--- START ---

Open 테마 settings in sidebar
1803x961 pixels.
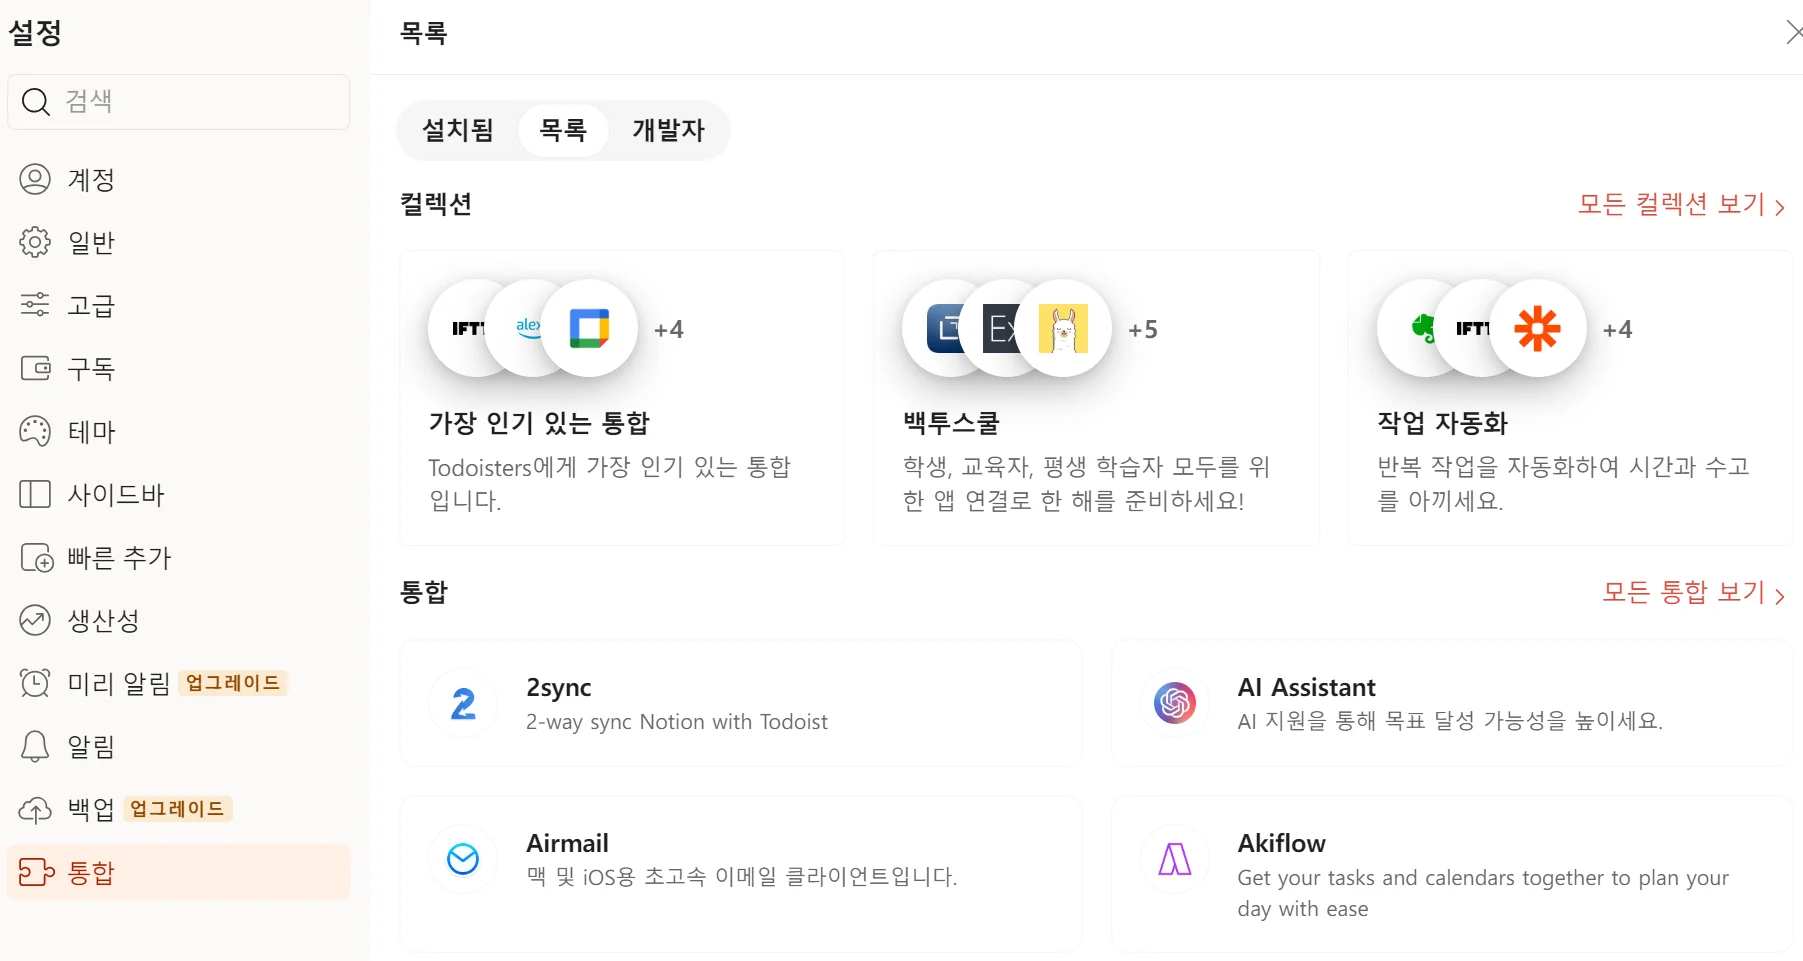[91, 432]
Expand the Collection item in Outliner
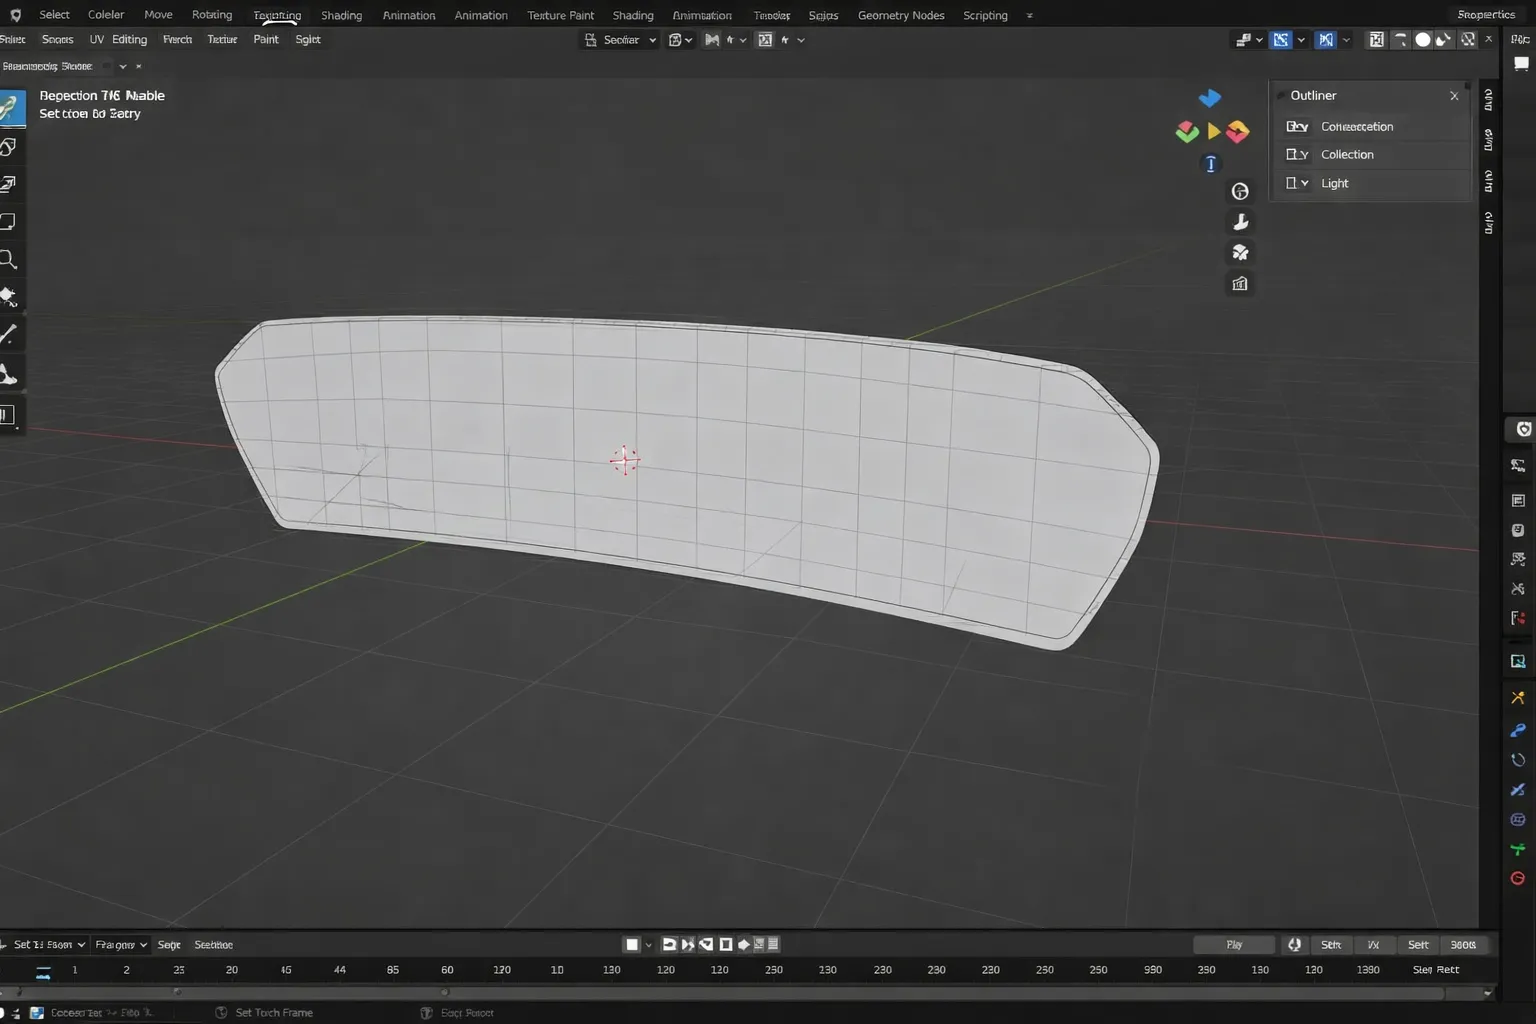The width and height of the screenshot is (1536, 1024). pos(1304,155)
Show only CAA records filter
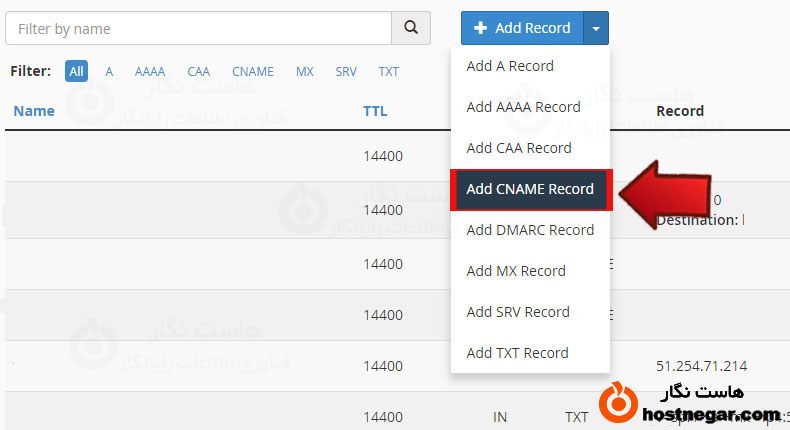Screen dimensions: 790x430 [x=198, y=71]
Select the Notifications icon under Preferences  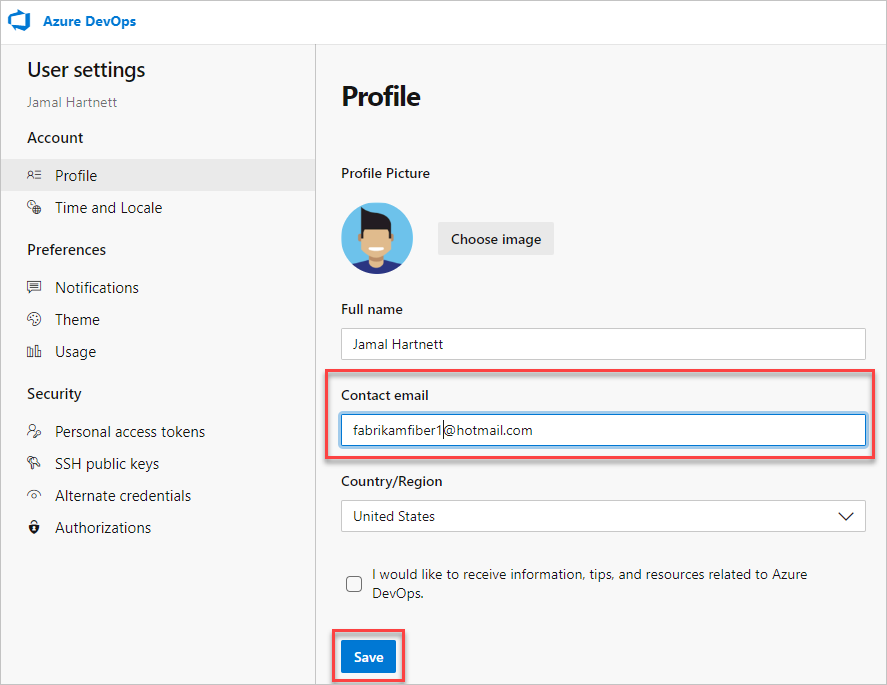point(33,287)
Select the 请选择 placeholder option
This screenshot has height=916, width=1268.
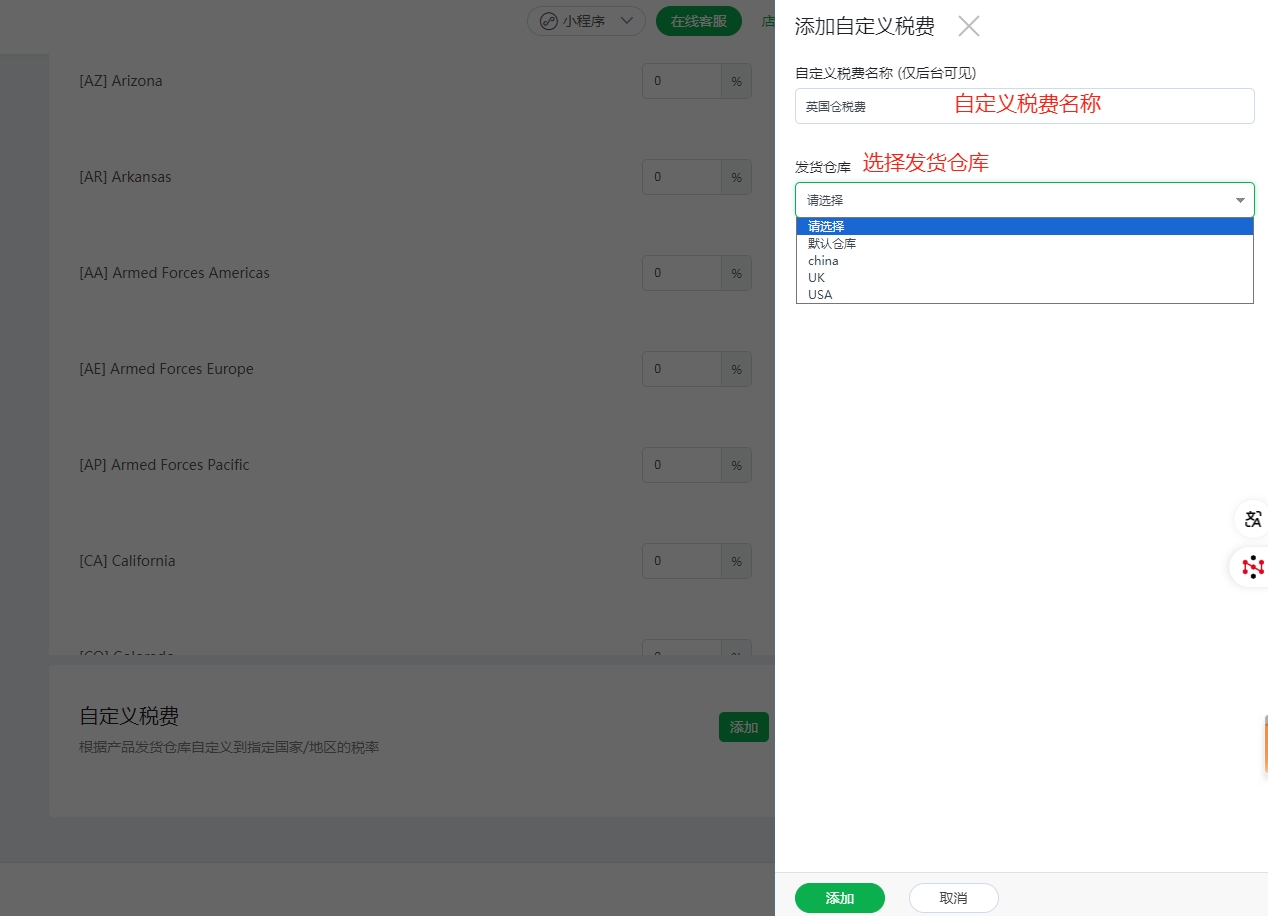click(826, 226)
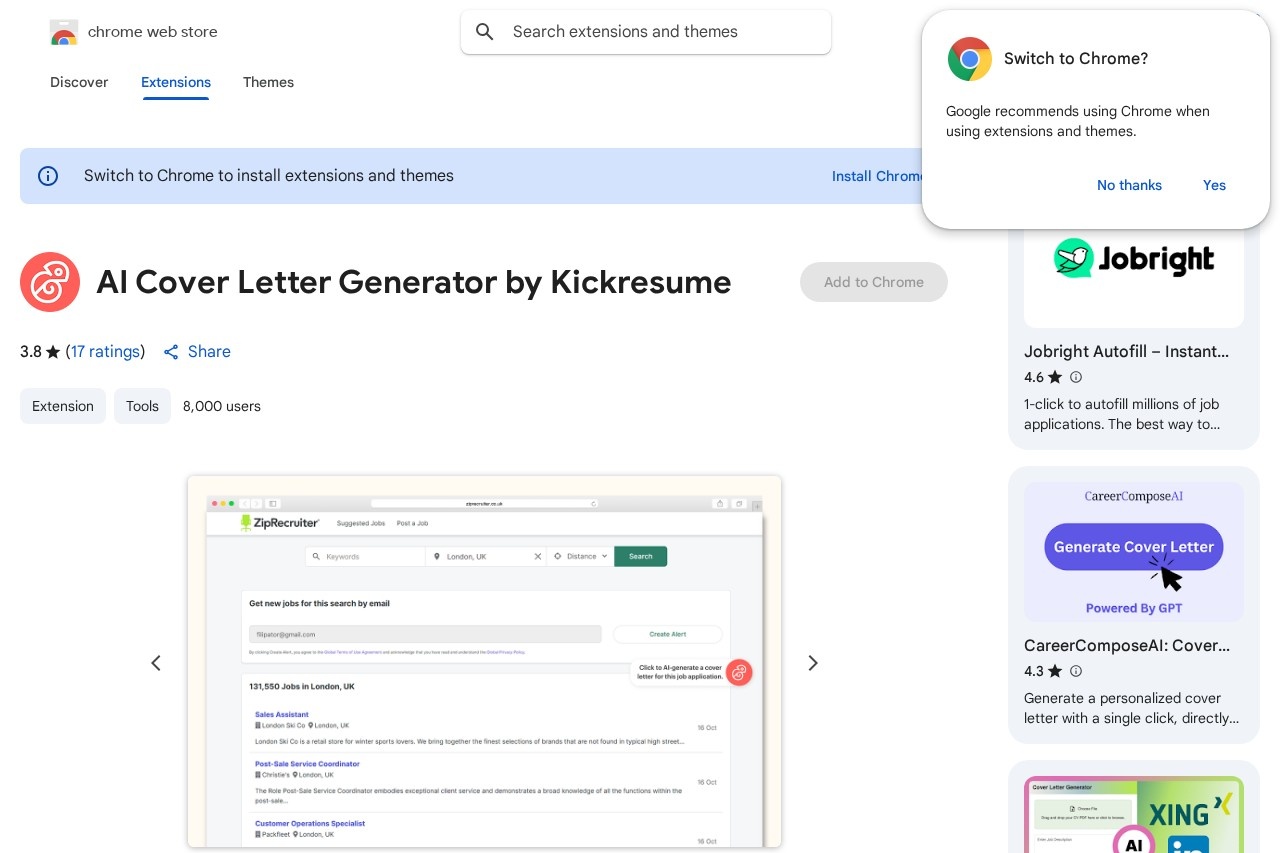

--- END ---

> **Aim of the exercise**
Write out, word for word, only the lines from the one containing "Select the 请选择 placeholder option" to the end of the data above; the pictures stay out.

> **Completed task**
Select the 请选择 placeholder option
This screenshot has height=916, width=1268.
click(826, 226)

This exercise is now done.